Interface element records |
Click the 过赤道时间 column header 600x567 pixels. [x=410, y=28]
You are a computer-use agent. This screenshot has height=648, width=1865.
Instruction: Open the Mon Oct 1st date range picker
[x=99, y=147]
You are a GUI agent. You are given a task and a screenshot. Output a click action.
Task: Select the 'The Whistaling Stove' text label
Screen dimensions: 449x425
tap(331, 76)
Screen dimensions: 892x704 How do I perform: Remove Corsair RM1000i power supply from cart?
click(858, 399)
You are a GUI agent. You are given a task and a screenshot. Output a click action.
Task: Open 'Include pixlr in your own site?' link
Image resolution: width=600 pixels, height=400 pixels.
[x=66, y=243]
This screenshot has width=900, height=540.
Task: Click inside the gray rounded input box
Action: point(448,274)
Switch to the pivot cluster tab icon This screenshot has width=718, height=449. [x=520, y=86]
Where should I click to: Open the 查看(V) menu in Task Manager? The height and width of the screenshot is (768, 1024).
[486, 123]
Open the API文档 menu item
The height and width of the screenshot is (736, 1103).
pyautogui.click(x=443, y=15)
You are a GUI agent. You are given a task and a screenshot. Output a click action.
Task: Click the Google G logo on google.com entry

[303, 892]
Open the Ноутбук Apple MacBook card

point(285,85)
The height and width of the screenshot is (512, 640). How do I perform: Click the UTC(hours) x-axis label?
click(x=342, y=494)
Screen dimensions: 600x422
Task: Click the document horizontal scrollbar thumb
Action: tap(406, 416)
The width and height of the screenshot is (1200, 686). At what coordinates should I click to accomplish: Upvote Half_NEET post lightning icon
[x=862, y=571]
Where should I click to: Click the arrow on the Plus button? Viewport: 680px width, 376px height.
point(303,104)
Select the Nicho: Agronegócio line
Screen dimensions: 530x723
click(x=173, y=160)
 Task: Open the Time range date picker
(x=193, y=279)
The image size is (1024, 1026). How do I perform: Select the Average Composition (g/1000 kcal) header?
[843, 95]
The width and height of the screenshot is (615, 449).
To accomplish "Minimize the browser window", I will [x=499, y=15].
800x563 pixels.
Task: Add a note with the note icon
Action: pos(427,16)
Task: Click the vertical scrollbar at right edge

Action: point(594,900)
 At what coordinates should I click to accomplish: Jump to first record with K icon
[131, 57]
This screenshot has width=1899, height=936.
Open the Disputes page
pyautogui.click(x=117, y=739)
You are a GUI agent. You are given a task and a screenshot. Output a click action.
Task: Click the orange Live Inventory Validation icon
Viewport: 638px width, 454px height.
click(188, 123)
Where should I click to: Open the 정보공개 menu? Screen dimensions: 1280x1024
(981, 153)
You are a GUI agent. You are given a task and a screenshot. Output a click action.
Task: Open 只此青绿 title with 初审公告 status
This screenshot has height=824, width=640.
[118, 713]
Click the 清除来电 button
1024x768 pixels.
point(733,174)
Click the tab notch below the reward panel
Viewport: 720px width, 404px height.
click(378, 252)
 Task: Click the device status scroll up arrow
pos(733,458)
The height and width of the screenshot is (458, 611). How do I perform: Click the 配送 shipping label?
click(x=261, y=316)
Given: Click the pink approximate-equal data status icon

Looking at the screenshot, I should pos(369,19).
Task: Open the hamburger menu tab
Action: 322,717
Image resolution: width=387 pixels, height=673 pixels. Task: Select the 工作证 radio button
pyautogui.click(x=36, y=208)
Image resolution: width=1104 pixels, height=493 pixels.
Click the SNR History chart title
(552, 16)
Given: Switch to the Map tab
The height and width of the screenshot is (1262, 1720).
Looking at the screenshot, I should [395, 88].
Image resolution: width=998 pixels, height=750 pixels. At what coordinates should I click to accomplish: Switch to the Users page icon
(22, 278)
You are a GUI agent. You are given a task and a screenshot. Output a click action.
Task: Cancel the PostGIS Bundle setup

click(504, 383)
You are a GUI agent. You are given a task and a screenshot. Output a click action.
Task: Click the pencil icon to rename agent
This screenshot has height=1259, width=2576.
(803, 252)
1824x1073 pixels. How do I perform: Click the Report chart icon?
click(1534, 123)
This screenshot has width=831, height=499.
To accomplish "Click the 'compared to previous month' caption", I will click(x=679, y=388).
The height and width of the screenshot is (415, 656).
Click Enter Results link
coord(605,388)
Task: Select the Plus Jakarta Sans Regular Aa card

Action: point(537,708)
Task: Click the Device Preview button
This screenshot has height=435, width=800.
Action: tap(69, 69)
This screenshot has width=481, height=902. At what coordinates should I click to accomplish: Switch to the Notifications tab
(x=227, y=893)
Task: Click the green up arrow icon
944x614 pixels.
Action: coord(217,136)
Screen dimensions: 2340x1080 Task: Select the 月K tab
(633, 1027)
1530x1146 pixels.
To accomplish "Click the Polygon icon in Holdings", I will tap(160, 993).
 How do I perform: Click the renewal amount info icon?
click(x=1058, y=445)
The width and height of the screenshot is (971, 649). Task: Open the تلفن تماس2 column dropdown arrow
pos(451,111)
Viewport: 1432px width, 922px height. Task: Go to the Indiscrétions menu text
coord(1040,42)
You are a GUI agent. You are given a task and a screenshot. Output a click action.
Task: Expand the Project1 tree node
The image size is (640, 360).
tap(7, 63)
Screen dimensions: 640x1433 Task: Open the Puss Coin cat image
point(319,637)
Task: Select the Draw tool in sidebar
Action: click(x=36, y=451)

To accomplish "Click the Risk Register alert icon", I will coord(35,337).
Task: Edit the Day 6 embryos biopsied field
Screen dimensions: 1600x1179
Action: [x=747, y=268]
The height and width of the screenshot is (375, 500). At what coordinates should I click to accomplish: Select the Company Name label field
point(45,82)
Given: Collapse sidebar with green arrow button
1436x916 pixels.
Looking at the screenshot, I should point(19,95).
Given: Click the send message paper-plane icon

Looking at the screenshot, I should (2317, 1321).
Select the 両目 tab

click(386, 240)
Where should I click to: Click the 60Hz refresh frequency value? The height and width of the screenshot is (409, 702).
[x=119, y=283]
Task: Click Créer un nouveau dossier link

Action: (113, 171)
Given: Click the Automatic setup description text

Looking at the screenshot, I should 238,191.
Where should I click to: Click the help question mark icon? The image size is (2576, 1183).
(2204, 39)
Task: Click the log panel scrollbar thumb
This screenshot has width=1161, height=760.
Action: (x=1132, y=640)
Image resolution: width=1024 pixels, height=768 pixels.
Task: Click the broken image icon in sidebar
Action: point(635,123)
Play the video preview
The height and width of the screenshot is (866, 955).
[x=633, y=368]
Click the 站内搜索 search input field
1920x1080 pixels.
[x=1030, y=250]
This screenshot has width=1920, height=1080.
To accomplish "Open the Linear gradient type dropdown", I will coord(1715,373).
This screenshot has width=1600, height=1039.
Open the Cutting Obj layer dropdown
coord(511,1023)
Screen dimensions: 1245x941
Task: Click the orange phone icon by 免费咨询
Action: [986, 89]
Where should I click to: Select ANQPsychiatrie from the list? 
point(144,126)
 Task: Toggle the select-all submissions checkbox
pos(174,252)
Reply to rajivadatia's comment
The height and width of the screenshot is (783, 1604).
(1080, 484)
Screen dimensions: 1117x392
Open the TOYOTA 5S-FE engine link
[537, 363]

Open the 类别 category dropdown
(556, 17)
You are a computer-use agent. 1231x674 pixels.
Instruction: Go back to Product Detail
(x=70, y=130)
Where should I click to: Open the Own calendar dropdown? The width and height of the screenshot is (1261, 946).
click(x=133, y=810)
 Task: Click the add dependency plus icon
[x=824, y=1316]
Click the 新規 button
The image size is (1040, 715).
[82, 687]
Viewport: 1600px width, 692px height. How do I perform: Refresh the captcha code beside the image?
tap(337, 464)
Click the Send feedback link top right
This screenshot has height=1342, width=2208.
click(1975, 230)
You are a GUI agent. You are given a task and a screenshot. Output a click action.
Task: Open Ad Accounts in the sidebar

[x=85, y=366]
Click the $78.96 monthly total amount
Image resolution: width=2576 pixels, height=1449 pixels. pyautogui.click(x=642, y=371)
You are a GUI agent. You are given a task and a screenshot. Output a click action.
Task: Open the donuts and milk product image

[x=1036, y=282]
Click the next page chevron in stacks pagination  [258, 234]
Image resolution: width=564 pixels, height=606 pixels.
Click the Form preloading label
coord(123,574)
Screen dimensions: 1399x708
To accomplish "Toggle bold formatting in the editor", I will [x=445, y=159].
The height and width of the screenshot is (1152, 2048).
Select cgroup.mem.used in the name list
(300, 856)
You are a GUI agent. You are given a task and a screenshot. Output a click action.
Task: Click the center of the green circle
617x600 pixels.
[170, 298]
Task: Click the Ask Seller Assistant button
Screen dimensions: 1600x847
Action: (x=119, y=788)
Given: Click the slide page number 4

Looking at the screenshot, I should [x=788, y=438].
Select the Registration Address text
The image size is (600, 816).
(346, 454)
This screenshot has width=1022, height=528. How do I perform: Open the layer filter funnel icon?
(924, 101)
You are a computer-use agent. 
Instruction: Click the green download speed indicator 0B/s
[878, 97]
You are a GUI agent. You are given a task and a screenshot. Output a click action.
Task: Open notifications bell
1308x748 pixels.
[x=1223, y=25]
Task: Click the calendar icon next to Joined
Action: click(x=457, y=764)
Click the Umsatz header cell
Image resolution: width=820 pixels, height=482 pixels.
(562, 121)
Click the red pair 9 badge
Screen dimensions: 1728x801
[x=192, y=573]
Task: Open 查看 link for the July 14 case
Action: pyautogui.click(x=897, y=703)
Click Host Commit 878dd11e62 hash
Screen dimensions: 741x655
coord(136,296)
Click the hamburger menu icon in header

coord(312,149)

Required task |
Could you copy out the rows starting at the line containing "Task: Click the add dependency plus icon" and ending at the line containing "will [x=445, y=159].", keeping every character unchanged?

Right answer |
 Task: Click the add dependency plus icon
[x=824, y=1316]
Click the 新規 button
The image size is (1040, 715).
[82, 687]
Viewport: 1600px width, 692px height. How do I perform: Refresh the captcha code beside the image?
tap(337, 464)
Click the Send feedback link top right
This screenshot has height=1342, width=2208.
click(1975, 230)
You are a GUI agent. You are given a task and a screenshot. Output a click action.
Task: Open Ad Accounts in the sidebar

[x=85, y=366]
Click the $78.96 monthly total amount
Image resolution: width=2576 pixels, height=1449 pixels. pyautogui.click(x=642, y=371)
You are a GUI agent. You are given a task and a screenshot. Output a click action.
Task: Open the donuts and milk product image

[x=1036, y=282]
Click the next page chevron in stacks pagination  [258, 234]
Image resolution: width=564 pixels, height=606 pixels.
Click the Form preloading label
coord(123,574)
Screen dimensions: 1399x708
To accomplish "Toggle bold formatting in the editor", I will [x=445, y=159].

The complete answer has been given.